Back to the privacy bit

The Cambridge Analytica story as I understand it: some Facebook users connected with an app. Since you can use your Facebook account to authenticate with other companies it stops you having to think about setting up new accounts. You simply give the new thing permission to access your Facebook data. Easy. Too easy.

In the case of Cambridge Analytica, what those users were granting access to was not just their data, but also the data of all of their connected friends. This enabled Cambridge Analytica to access the data of 50,000,000 people from only 270,000 authenticating their account. The other 49,730,000 didn’t explicitly give permission for Cambridge Analytica to access their data. Or did they?

Implied vs explicit consent

People who had no knowledge or interaction with this app had their data accessed because one of their friends used it. This is the problem with privacy permissions in these big tech companies. The majority of the time permissions are enabled by default and your consent is implied.

If anyone ever explicitly asked you if it was OK if your mate shares your data when they sign up to some new thing you’d say no (or certainly have a lot of extra questions to ask). It’s this implied consent to privacy permissions—enabled by default—that is the most important problem to be solved.

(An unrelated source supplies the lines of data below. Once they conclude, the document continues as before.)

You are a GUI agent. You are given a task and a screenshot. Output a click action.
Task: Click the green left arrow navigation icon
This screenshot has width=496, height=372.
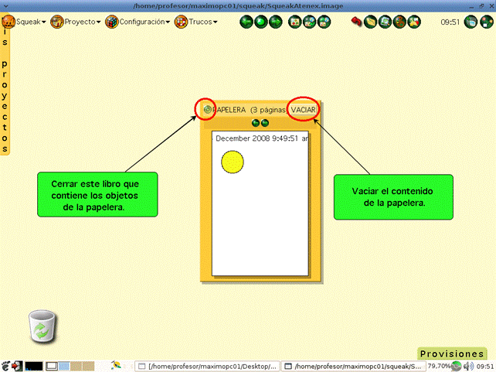pos(246,22)
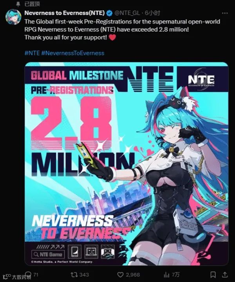Click the @NTE_GL handle
Image resolution: width=235 pixels, height=282 pixels.
point(127,13)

We can take measures to become more aware of the problem and make sure our settings are accurate, but the real solution would be for these companies to disable these privacy permissions by default unless they receive explicit consent.

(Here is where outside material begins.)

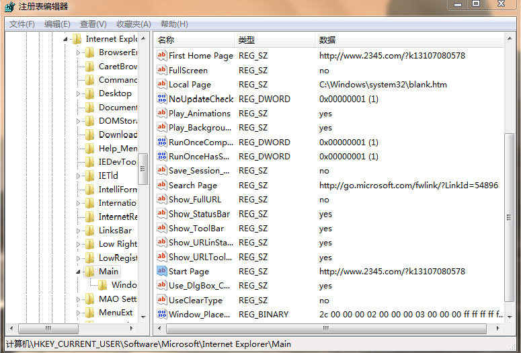Expand the Desktop key arrow
Viewport: 521px width, 353px height.
79,93
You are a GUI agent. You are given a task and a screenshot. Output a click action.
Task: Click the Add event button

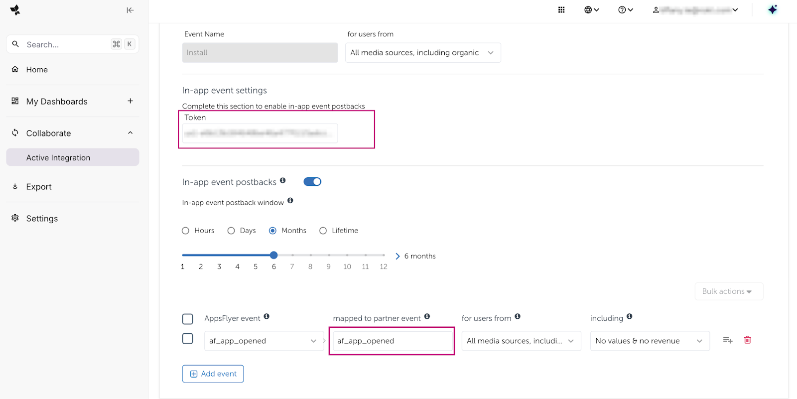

I am threading the ethical line that ticking a box that says you read a Privacy Policy you didn’t isn’t explicit, it’s implied. However legally, you’re screwed and you’re supposed to read the Privacy Policy which [un]clearly outlines your explicit consent to share everything unless you change things later in settings.

There’s rumours that the Cambridge Analytica data was used to target subliminal advertisements that swayed a UK vote to leave the EU and brought Donald Trump into power. I don’t know if this is true but it sure is scary.

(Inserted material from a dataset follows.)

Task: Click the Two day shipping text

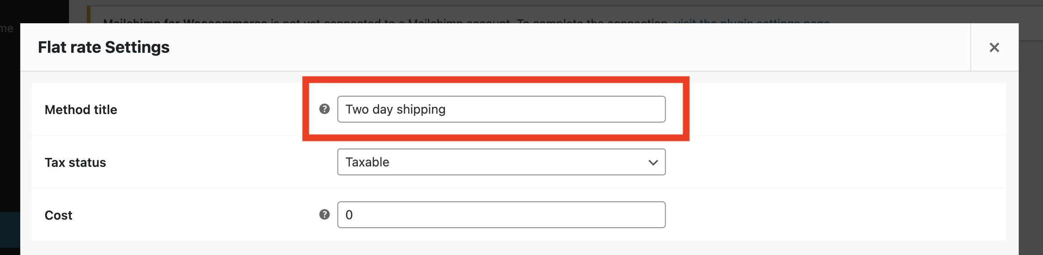Action: point(396,110)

If you’re still not convinced, check out this Sign up for Facebook app that brilliantly outlines everything you should have to grant explicit consent to before you can sign up for an account. If you were shown this level of transparency in the first place would you still have signed up?

Download your data

Whether you’re ready to leave Facebook or not, I ask, that everyone downloads their Facebook data and has a look at just what they hold on you and then make a decision.

Having all the data locally accessible on your computer is actually pretty cool. In seconds you can scroll to the first ever thing on your timeline or reminisce in old conversations from very beginning without waiting for load times.

My wife and I enjoyed reading through the first every messages we sent to each other 10 years ago. It was a simpler time. It was fun.

It’s the power of these moments that made Facebook so special at the start. It’s these moments they need to focus on again if they want to rebuild trust. Start connecting people in meaningful and memorable ways. Stop feeding the Feed!

#BeADeletist 🚫

Originally published at https://deletist.xyz/facebook where you’ll find a series of advice and delete-guides on how to reduce your digital-data footprint, become anonymous and make more time.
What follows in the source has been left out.